Foto: Marcello Casal / Agência Brasil

O Brasil criou 401.639 empregos com carteira assinada em fevereiro. Essa é a maior geração de empregos para o mês desde o início da série histórica, em 1992.

Resultado de 1.694.604 admissões e 1.292.965 desligamentos, o número é 55% melhor que as mais de 258 mil vagas abertas em janeiro, quando o resultado também foi recorde histórico. Por outro lado, os dois primeiros meses do ano ainda não refletem os impactos do agravamento da crise sanitária e do retorno de medidas mais restritivas no país.

Os números são do Caged (Cadastro Geral de Empregados e Desempregados) e foram divulgados pela Secretaria de Trabalho do Ministério da Economia nesta terça-feira (30).

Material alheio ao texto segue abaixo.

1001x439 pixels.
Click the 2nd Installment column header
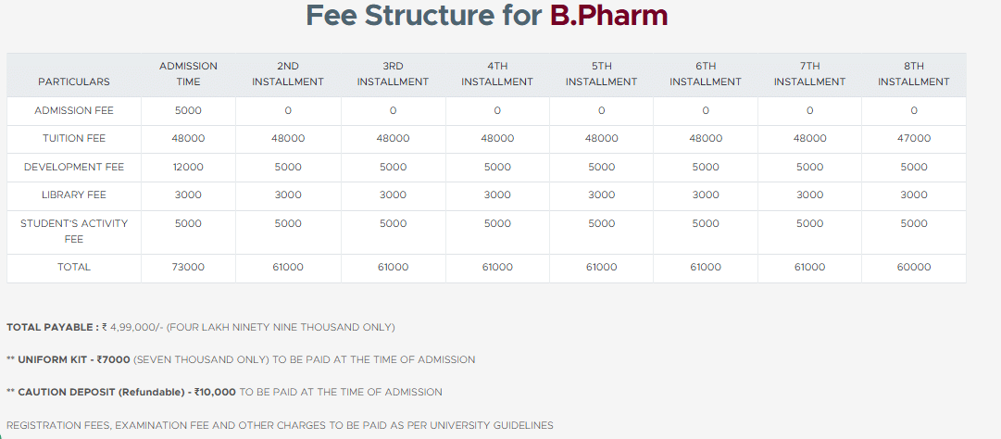pyautogui.click(x=288, y=74)
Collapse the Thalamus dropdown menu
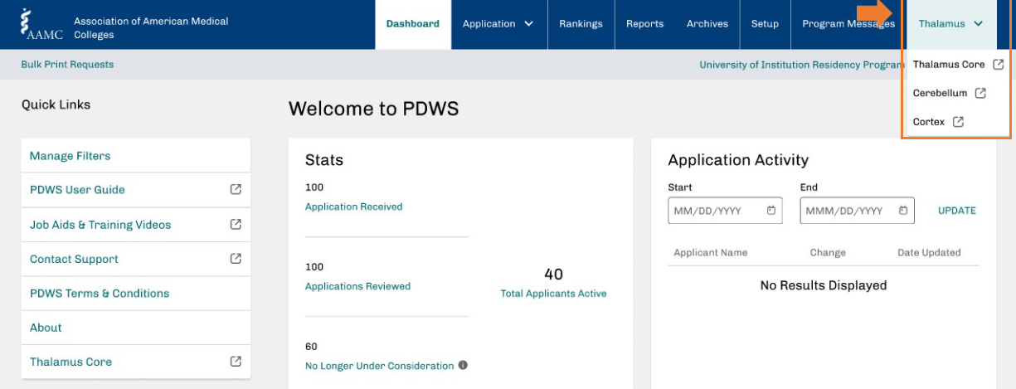This screenshot has width=1016, height=389. click(x=950, y=24)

No acumulado do primeiro bimestre, já são 659.780 novos empregos formais, número quase três vezes superior ao registrado no mesmo período do ano passado.

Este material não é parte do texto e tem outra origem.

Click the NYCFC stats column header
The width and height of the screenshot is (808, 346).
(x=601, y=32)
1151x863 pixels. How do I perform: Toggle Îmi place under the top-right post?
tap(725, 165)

Para o ministro da Economia, Paulo Guedes, os resultados mostram, novamente, “o vigor e resiliência da economia brasileira surpreendendo as expectativas”.

“Em janeiro e fevereiro não havia o auxílio emergencial, então, é um sinal claro de que a economia estava se reativando mesmo sem essa camada de proteção social”, afirmou ao relembrar também os resultados da arrecadação federal, que também foi recorde em fevereiro.

Setores

O resultado foi puxado pelo setor de serviços, que sozinho criou 173.547 vagas de trabalho. O número surpreende, já que o setor é um dos mais afetados pelas medidas de distanciamento social.

“É o mais sensível para a informalidade. Então, temos que vacinar em massa para que os 40 milhões de brasileiros invisíveis não fiquem na escolha cruel entre sair e ser abatido pelo vírus ou ficar em casa e ser abatido pela fome”, defendeu Guedes.

Os demais setores da atividade econômica também registraram saldo positivo em fevereiro. O menor saldo, de 23.055 novos empregos, ficou na agropecuária, setor que liderou a criação de empregos formais no ano passado.

Ainda de acordo com o ministério da Economia, todas as cinco regiões do país tiveram saldos positivos. O destaque ficou no Sudeste do país, que criou 203.213 empregos. Em seguida, está a região Sul, com 105.197 novas vagas. Em último está o Norte do país, com a criação de apenas 12.337 postos de trabalho.